Wednesday, May 11, 2011

Calculating the Hoyle state of carbon-12, from first principles

http://www.sciencedaily.com/releases/2011/05/110509113254.htm
 
Calculation of the "Hoyle nucleus" of Carbon
 
The Hoyle nucleus is that state of the carbon nucleus with very similar energy to three helium nuclei. The similarity allows fusion in stars to create carbon readily, and from there, the rest of the larger atomic nuclei up to iron. (Nuclei bigger than iron only get formed when stars explode.)
 
Sir Fred Hoyle considered the similarity to be an example of cosmic fine tuning when he first predicted it in 1954, without which we would not exist. As this article points out, this was pretty much an assertion for the last 50 years, but now we are in a position to actually calculate whether it does depend sensitively on other physical constants, and if so, what they are and over what range.
 
Several years ago, I asked an astrophysicist if the resonance was necessary or just helpful. In our normal model of stellar evolution, as the star ages and uses up hydrogen in the core, it starts fusing helium nuclei. Two He-4 nuclei form an unstable Beryllium-8, but if another He-4 comes along they can form a stable C-12. Everyone agrees the process proceeds faster because of the resonance. My question was - if the resonance didn't exist, would a similar amount of carbon be formed, just later, when the core had reached a higher temperature?
 
If you do have to wait, that by itself would knock down the total amount of carbon in the universe, since some smaller stars would never reach that temperature without the help of fusing larger and larger nuclei. Their fusion process would stall, and they would evolve towards red dwarfdom, as small stars do in the real physics of our universe. But we are the result of large stars blowing up, so I discount this effect in deciding whether there would be enough carbon for life.

Data listing
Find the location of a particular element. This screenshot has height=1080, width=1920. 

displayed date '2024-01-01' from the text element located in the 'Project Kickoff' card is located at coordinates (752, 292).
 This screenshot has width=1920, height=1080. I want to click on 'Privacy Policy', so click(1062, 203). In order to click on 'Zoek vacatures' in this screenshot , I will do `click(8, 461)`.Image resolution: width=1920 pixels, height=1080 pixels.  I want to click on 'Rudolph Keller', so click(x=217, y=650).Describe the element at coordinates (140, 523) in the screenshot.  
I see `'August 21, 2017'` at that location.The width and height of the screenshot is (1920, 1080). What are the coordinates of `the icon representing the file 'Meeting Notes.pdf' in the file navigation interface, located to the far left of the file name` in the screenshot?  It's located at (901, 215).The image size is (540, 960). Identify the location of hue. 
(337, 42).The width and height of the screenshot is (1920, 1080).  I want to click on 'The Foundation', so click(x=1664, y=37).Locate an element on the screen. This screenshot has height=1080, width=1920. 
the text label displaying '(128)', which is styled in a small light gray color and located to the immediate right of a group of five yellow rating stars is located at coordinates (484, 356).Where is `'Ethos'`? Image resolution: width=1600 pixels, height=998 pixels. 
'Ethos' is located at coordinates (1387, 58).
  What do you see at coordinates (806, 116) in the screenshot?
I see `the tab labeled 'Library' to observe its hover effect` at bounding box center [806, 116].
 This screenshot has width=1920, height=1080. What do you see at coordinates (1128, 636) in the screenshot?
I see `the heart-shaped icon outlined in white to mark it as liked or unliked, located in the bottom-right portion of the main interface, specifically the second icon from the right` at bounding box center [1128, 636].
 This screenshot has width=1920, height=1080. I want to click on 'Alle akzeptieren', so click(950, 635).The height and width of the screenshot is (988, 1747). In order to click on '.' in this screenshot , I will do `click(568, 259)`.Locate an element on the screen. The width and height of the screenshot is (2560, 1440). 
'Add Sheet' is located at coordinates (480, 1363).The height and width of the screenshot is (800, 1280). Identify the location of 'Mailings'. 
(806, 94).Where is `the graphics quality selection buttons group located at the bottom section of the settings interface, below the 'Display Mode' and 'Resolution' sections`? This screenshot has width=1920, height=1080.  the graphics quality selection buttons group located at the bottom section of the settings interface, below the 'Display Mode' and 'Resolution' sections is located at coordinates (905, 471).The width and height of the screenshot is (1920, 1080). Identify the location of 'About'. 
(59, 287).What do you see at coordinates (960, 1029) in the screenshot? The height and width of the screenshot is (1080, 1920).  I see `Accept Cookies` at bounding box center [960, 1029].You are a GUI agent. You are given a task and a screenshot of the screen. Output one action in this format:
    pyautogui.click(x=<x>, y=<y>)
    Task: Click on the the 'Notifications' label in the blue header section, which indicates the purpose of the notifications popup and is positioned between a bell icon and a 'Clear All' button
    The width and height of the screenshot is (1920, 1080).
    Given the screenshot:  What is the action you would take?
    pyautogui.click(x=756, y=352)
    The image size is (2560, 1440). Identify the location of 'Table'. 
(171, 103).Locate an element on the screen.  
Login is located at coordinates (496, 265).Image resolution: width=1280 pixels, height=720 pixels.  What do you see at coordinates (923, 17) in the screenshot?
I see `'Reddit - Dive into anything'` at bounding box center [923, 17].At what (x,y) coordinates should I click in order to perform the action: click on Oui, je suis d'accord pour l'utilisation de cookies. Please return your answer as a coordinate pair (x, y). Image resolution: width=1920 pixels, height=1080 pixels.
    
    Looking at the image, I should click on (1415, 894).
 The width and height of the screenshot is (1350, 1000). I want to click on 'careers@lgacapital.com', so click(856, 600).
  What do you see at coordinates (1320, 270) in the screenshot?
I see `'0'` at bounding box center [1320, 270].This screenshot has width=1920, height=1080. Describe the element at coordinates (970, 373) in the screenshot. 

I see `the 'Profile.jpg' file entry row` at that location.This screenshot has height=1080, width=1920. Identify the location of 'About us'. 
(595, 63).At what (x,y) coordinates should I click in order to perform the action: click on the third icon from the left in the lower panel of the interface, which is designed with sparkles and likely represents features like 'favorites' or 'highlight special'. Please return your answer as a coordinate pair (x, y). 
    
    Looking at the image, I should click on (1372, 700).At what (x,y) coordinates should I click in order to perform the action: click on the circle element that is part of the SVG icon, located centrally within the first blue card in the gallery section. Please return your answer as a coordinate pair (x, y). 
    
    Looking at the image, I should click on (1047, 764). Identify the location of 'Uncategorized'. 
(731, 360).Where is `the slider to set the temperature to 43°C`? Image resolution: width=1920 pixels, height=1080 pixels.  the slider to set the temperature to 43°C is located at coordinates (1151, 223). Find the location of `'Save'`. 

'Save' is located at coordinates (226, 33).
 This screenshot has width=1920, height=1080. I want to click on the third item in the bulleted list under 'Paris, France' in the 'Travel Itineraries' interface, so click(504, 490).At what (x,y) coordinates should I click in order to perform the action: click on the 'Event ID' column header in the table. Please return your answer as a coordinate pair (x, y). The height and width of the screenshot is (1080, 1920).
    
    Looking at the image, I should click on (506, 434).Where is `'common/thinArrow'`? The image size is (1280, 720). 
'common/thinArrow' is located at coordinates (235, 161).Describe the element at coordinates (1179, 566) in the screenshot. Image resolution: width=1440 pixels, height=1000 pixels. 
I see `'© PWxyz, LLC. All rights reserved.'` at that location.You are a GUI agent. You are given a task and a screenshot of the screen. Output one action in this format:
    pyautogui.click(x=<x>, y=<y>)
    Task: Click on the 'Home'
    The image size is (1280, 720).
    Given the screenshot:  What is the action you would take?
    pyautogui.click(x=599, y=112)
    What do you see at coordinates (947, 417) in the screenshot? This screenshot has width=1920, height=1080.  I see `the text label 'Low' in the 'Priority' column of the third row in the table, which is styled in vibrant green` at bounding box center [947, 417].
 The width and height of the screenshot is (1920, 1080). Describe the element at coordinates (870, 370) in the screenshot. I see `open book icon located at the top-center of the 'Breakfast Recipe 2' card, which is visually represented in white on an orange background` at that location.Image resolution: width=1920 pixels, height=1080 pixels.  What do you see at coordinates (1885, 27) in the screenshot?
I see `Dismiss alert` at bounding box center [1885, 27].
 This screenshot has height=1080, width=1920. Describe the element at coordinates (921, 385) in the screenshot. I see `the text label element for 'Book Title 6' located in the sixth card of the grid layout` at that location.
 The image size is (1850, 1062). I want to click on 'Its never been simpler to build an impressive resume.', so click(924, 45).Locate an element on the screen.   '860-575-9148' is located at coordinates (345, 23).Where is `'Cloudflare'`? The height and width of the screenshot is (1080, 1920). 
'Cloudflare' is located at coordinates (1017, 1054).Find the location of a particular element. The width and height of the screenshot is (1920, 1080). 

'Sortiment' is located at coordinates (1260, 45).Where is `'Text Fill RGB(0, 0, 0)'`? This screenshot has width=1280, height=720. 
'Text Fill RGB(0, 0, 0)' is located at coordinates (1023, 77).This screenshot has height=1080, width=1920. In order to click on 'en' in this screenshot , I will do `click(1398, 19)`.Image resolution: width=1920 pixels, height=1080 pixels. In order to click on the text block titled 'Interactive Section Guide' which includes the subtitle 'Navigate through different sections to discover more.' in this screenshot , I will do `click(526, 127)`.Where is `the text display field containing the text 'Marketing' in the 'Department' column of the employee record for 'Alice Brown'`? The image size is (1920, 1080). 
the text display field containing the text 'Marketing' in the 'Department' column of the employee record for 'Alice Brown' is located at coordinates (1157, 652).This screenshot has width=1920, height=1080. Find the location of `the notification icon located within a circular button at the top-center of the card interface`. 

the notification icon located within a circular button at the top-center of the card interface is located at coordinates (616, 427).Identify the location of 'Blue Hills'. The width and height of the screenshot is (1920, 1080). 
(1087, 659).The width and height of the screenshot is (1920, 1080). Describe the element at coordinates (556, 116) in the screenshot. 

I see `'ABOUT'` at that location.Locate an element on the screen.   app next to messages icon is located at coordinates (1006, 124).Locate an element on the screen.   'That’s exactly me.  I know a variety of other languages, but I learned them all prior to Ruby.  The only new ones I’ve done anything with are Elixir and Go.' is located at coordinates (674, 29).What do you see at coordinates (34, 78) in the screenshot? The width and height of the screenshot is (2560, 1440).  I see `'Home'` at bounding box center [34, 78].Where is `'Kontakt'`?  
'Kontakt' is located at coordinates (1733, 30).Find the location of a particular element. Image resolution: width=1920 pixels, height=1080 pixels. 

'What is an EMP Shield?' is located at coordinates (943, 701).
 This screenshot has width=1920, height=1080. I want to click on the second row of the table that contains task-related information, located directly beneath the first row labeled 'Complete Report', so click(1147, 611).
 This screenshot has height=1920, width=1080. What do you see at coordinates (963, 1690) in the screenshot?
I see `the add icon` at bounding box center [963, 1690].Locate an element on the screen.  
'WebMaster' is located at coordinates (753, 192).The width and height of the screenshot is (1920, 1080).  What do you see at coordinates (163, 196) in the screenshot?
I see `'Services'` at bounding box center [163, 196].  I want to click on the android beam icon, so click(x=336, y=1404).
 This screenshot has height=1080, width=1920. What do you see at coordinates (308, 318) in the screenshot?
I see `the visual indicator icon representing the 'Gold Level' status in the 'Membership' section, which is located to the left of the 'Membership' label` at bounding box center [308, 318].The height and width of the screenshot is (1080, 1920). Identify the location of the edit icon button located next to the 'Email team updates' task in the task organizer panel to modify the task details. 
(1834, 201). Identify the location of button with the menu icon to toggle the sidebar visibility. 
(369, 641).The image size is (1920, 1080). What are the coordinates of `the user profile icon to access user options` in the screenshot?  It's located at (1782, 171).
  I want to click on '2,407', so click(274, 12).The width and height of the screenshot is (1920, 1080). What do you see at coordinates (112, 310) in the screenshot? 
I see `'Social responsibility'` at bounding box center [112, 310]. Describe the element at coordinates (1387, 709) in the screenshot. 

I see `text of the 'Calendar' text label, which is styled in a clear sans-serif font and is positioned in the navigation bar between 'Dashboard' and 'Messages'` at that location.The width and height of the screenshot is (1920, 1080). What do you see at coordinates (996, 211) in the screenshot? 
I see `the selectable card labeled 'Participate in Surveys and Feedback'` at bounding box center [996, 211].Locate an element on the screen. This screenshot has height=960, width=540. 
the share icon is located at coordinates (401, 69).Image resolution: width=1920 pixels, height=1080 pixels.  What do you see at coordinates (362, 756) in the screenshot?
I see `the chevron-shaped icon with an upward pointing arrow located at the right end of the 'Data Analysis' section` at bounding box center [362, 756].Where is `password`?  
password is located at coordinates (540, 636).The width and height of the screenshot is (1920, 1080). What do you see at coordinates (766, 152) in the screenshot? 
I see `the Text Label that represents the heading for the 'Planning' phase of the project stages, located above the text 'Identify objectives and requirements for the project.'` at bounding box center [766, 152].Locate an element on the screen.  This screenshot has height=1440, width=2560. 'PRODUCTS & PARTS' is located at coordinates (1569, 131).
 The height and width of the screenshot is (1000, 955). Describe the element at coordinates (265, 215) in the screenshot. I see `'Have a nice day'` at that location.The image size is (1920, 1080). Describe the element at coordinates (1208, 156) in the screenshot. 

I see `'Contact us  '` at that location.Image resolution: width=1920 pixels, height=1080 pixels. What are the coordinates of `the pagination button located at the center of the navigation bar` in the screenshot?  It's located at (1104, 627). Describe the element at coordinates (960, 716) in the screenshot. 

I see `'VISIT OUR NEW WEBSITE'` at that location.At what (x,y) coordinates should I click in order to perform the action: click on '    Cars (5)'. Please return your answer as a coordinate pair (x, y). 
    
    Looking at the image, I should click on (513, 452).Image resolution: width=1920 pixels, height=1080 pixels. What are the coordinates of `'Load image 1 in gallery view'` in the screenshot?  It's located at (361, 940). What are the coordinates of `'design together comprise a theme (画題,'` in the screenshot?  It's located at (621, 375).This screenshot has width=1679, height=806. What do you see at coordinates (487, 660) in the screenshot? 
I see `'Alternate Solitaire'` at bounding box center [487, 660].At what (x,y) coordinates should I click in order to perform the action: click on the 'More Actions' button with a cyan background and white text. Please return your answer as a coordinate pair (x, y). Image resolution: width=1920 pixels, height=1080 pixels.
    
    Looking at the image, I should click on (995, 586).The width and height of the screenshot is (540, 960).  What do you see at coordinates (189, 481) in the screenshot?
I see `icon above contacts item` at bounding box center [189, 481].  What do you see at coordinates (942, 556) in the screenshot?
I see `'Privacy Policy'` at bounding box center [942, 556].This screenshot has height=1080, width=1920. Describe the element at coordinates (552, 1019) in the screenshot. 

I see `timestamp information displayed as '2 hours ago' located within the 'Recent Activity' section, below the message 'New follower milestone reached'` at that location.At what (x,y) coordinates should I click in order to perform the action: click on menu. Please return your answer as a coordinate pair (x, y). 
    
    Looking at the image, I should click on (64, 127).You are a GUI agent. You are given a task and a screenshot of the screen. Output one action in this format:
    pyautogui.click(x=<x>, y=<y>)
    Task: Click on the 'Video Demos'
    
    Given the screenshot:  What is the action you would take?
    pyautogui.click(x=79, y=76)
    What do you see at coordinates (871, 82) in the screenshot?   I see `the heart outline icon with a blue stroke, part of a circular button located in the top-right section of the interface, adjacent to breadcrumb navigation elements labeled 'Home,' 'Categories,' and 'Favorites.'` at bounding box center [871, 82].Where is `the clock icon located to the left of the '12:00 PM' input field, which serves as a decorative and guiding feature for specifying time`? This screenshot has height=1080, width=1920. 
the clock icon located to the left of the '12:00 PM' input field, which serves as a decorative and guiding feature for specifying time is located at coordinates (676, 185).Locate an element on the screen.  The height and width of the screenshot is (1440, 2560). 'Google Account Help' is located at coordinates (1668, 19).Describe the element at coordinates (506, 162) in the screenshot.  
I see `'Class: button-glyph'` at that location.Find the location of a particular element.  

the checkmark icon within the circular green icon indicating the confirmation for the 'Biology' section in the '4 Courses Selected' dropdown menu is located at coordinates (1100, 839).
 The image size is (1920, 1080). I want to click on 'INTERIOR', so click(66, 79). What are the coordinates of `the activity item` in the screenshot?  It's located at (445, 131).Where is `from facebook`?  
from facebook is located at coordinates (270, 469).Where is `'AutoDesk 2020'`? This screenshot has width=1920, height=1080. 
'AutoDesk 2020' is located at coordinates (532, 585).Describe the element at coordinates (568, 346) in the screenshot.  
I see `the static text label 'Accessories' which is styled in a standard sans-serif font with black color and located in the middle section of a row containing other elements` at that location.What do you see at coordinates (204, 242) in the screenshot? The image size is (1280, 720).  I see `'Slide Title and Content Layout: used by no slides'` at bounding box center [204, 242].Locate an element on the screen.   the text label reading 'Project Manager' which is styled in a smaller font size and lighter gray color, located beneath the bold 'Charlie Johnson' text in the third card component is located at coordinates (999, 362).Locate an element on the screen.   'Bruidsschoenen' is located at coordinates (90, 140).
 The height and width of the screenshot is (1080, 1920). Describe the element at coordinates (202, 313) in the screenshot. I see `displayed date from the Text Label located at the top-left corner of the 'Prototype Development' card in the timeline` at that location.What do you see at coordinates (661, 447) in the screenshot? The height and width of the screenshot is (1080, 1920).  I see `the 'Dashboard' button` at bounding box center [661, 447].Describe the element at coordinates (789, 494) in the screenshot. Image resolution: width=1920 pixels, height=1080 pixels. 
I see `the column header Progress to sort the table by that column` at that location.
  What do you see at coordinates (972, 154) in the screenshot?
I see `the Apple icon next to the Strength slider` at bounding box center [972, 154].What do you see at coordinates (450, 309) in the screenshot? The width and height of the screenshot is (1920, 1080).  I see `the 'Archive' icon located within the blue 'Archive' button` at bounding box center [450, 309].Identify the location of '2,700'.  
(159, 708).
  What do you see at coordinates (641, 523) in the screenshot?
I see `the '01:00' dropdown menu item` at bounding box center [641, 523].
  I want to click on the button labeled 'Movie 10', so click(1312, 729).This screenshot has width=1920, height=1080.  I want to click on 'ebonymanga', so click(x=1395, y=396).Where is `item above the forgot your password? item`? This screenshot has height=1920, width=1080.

Set of tasks
a) Name every chemical element mentioned in the post on the Hoyle state.
b) Print word for word the part of the post on the Hoyle state that opens with the words containing "http://www.sciencedaily.com/releases/2011/05/110509113254.htm" and closes with "when stars explode.)".
The records aren't needed for anything here.

Answers provided
a) carbon, helium, iron, hydrogen, beryllium

b)
http://www.sciencedaily.com/releases/2011/05/110509113254.htm
 
Calculation of the "Hoyle nucleus" of Carbon
 
The Hoyle nucleus is that state of the carbon nucleus with very similar energy to three helium nuclei. The similarity allows fusion in stars to create carbon readily, and from there, the rest of the larger atomic nuclei up to iron. (Nuclei bigger than iron only get formed when stars explode.)